Say "peanut butter," and you inevitably think "jelly." Say "Justin Harrell," and you inevitably think "injured."
Harrell, who sat out the first two days of practice this week with a sore hip, was a full participant at Friday's workout. Coach Mike McCarthy listed him as questionable, meaning there's a 50 percent chance Harrell will be available for Sunday's game at Jacksonville.
The sore hip is the latest bugaboo in the defensive tackle's injury-wrecked two years in Green Bay.
"Justin Harrell is going through a tough spot right now with some medical issues, and that's really been the toughest obstacle for him to overcome," McCarthy said. "He's still a young player. He still fits into the scheme and is fully capable of doing all the things that we expect from him. But he's going through a tough medical spot right now."
Harrell, drafted with the 16th pick in the first round of the 2007 draft, says the team hasn't discussed shutting him down for the season, and he let out an uneasy laugh when asked if team doctors discussed more surgery. The sore hip, Harrell said, is one of the lingering effects of the offseason back injury that required two surgeries and basically has made this a lost season. An offseason away from the daily poundings absorbed on the football field will be the cure, he says.
"You go in and play a game, and the next week, it's hurting a little bit more, hurting a little bit more," Harrell said of the hip. "Finally, it got to the point where we needed to address it and make sure everything's still holding on pretty good."
McCarthy said Harrell "fought" through Friday's practice but didn't give any indication of whether Harrell would be on the 45-man game-day roster againstt the run-first Jaguars. Harrell was hopeful he'd play, as well.
Harrell wasn't healthy enough to participate in training camp this past summer and had his second surgical procedure in late August. After missing the first seven contests, Harrell recorded seven solo tackles and six assisted tackles in his first four games. During the last two games, when the hip became more problematic, Harrell played sparingly and didn't record a tackle. In his six games, he has neither a quarterback sack nor a pressure, even though he's played primarily on passing downs.
"I'd say he's a young, developing player," McCarthy said when asked if he had any idea what he has in Harrell. "I think he has a lot of football in front of him. He's had some unfortunate setbacks."
Harrell didn't want to blame his health history for his lack of production.
"I don't want to put my play on injuries," Harrell said. "Of course, if you've got pain, it's definitely going to impact your game. You're still out there competing, and if you're out there, you've got to give it your best."
Harrell seems to understand his career is reaching a critical juncture.
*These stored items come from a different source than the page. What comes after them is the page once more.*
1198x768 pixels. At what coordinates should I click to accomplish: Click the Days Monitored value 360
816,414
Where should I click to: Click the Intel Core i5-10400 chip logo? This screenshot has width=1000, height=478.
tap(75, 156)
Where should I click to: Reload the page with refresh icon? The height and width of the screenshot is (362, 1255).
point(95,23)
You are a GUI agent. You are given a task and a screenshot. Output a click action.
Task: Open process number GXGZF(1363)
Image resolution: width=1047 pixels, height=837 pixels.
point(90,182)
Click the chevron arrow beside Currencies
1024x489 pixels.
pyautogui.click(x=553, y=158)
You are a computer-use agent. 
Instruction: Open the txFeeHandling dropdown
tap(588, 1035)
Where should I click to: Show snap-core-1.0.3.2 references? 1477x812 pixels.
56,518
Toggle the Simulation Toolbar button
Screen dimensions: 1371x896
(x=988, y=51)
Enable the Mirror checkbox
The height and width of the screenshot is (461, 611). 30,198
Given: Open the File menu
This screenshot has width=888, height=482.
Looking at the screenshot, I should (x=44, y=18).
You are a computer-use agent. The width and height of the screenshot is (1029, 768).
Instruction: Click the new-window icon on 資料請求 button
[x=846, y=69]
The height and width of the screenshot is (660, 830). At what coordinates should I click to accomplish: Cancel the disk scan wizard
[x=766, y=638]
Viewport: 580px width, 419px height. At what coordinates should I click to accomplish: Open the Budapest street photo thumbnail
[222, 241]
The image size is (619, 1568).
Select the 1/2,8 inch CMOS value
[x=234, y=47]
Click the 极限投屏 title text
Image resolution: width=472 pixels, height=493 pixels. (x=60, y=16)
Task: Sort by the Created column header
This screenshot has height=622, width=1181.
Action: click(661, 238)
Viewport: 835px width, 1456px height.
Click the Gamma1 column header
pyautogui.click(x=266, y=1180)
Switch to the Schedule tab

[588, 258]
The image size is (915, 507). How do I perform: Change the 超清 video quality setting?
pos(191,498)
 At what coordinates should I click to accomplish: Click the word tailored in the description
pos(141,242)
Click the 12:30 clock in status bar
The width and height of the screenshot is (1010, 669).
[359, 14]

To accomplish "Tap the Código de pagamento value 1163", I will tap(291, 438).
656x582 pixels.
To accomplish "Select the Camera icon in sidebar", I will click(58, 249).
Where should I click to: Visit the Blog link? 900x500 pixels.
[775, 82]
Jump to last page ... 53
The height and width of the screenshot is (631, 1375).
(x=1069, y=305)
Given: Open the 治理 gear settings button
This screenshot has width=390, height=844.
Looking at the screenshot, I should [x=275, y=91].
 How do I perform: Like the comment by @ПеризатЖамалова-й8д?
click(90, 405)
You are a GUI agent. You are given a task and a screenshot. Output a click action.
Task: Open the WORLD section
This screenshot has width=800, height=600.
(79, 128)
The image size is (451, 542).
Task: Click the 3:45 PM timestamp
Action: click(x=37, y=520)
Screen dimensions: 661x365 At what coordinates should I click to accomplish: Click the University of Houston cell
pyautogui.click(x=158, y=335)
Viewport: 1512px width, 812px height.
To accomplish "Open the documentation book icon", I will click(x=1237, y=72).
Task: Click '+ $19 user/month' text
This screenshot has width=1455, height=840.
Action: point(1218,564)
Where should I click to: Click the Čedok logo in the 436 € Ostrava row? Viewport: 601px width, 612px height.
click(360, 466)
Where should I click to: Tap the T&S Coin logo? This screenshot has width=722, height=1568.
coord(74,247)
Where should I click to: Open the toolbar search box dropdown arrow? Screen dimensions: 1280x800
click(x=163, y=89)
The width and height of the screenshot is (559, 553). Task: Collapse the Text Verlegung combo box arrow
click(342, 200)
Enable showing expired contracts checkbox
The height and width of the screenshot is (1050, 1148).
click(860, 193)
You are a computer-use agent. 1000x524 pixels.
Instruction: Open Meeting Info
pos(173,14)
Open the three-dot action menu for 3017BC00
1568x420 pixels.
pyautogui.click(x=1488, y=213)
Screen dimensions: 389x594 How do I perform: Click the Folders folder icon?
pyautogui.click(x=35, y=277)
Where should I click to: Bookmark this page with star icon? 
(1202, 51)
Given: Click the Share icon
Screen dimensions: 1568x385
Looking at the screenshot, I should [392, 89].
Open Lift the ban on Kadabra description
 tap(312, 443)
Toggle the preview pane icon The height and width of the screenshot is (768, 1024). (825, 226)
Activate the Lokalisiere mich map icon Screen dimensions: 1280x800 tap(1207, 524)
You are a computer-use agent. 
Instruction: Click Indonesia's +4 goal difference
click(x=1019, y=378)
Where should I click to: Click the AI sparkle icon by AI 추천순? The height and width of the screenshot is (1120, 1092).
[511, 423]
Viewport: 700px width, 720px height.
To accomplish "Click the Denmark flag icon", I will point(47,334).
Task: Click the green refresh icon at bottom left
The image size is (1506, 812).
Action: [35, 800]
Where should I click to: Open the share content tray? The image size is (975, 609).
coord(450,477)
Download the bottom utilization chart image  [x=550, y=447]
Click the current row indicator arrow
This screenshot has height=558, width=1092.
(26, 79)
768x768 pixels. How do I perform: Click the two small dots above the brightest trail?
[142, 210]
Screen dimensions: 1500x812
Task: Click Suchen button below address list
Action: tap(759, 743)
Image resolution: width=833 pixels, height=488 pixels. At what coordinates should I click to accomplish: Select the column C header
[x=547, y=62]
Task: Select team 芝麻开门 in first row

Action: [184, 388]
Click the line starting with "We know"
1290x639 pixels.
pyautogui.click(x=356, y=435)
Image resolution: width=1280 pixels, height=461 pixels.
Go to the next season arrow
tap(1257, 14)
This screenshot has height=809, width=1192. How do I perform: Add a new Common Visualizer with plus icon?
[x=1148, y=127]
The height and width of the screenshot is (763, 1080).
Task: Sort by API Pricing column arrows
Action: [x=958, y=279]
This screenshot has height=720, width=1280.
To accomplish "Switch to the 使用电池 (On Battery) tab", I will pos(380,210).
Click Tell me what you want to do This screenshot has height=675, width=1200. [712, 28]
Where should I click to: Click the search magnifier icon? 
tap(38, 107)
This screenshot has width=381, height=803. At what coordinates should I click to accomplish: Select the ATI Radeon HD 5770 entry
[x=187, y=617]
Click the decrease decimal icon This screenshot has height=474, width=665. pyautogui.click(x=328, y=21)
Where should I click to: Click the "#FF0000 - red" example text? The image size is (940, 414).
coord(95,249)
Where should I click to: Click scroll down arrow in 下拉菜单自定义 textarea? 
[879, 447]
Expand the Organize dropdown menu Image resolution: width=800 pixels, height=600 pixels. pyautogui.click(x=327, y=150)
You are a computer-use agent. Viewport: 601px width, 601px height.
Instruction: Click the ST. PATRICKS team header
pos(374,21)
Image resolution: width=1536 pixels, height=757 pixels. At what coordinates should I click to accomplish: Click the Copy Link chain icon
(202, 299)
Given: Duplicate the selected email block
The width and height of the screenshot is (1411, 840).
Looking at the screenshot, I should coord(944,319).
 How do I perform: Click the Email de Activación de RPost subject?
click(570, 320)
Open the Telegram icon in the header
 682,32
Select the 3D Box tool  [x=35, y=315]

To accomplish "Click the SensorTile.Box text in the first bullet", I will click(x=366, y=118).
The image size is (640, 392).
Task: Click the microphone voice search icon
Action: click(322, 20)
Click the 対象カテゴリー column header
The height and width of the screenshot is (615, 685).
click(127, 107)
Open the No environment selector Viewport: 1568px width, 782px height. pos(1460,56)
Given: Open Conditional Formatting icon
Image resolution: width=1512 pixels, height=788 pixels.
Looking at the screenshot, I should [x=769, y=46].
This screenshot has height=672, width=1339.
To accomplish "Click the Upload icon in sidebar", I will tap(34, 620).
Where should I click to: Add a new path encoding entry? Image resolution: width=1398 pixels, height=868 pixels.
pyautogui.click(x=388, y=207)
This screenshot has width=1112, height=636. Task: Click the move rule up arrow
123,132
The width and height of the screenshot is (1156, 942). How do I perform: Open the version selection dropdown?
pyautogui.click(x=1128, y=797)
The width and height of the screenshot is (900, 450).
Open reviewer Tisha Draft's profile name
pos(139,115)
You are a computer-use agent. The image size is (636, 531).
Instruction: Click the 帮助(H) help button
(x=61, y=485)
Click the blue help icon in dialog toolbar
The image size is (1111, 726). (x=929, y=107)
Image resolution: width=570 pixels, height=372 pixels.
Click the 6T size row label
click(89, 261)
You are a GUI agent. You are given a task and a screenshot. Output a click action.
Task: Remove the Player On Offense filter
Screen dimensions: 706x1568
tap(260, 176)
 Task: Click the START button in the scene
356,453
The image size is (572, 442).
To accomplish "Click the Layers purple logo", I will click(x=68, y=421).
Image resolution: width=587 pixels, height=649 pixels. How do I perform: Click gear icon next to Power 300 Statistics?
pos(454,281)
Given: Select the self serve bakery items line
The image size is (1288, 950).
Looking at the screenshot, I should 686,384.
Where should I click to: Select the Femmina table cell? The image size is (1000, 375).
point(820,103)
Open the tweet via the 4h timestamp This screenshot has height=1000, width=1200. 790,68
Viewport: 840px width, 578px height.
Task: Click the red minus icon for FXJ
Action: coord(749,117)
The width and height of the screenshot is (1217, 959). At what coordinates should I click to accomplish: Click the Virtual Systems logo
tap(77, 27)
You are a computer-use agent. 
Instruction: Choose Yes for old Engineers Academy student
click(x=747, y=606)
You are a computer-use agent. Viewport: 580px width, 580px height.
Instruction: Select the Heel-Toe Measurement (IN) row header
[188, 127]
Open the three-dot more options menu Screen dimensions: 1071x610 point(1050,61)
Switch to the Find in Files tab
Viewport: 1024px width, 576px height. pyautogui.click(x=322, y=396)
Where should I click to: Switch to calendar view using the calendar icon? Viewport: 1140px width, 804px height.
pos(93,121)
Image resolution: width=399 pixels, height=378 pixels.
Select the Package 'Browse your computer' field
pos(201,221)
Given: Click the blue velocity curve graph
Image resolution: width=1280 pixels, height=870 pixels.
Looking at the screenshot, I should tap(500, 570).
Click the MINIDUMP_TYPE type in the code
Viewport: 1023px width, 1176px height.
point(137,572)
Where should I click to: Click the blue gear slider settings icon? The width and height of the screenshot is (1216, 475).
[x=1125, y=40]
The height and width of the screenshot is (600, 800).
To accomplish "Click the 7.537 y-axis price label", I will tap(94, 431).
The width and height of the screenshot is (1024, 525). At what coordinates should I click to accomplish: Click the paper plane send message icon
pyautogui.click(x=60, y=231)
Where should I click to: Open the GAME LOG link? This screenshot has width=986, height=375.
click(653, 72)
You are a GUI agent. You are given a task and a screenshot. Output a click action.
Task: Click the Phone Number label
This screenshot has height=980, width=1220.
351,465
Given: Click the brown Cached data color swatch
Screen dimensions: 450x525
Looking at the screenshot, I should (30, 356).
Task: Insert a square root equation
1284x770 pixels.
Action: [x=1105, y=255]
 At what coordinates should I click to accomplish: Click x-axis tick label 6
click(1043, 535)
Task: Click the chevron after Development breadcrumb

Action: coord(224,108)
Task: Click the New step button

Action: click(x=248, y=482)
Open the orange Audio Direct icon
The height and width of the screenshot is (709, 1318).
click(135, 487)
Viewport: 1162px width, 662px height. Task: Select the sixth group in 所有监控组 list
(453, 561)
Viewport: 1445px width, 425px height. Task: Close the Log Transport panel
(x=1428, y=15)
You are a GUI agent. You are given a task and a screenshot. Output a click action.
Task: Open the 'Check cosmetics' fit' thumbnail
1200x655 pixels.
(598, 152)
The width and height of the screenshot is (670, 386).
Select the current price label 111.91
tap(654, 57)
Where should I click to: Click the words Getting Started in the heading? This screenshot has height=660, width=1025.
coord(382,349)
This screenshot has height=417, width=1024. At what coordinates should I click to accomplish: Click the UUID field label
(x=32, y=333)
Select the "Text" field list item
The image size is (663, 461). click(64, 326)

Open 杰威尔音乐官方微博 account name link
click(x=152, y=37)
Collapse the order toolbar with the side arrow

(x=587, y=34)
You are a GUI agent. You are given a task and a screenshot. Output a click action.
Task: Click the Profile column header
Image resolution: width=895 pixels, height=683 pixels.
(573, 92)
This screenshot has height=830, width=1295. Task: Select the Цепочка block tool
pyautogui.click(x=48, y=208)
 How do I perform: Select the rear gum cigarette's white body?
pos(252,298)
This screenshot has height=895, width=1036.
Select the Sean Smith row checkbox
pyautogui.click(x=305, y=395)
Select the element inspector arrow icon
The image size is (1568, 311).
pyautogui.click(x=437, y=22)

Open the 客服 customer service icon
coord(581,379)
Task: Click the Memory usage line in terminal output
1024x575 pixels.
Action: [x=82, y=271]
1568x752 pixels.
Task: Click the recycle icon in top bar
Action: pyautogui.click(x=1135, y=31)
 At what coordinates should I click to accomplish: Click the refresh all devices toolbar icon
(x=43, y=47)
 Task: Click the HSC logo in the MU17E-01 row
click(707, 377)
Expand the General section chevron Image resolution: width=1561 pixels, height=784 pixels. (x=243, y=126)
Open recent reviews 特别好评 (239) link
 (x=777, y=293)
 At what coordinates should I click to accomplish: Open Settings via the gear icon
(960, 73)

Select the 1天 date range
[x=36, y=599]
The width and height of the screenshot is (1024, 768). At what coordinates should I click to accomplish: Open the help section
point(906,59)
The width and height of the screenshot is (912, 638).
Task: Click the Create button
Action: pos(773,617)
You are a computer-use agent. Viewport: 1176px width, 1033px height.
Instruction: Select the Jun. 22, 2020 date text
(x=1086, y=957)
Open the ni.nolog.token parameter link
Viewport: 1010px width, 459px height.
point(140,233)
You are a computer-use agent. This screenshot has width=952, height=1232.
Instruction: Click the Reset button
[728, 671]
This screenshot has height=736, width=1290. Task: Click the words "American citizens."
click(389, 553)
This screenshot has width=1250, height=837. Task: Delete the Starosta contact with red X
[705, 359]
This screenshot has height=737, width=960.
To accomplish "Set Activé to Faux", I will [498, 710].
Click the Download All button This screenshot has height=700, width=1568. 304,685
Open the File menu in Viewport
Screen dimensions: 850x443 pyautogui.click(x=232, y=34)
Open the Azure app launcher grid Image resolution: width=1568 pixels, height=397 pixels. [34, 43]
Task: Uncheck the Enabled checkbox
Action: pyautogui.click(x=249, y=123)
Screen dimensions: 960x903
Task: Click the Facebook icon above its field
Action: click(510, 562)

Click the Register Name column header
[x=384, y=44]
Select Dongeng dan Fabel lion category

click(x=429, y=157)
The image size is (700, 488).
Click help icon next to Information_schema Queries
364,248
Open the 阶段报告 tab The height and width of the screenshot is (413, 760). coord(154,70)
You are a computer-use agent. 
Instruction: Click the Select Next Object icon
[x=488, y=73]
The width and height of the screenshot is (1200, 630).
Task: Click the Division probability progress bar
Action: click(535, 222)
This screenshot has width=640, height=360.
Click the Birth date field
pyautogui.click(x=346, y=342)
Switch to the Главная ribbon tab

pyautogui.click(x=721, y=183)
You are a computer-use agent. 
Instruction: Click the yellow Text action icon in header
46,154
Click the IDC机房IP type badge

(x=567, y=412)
Early during his senior season at Tennessee, Harrell tore the biceps tendon in his left arm. The serious injury required surgery, costing Harrell all of the Packers' offseason program leading up to his rookie year. He was inactive for the first month of the season, then played in two games before an ankle injury sidelined him for five games. Harrell played in the final seven games (including playoffs), including three starts.
This year, Harrell showed up to offseason workouts out of shape and injured his back. His first practice since the NFC title game was in mid-October.
McCarthy routinely points to the offseason program as a key time for players to develop. Because of the injuries, Harrell hasn't had the benefit.
"It's going to be huge," Harrell said. "I just want to stay healthy and make sure I come back and do everything I can to make myself hold up for a season."
Fans — many of whom were unhappy the Packers used the 16th pick in the draft on a player who didn't show up in their mock drafts — have been quick to label Harrell as a bust. Harrell, though, thinks he can live up to expectations.
"I'm not giving up that goal," Harrell said. "They brought me here for a reason and I understand that, and it hasn't gone my way since I've been here. You've just got to keep working for that day when everything starts going your way."
Which means being healthy.
"Ever since the first (back) surgery, I've never been 100 percent," Harrell said. "It's one of them injuries that's going to heal in time, and right now, we don't have time."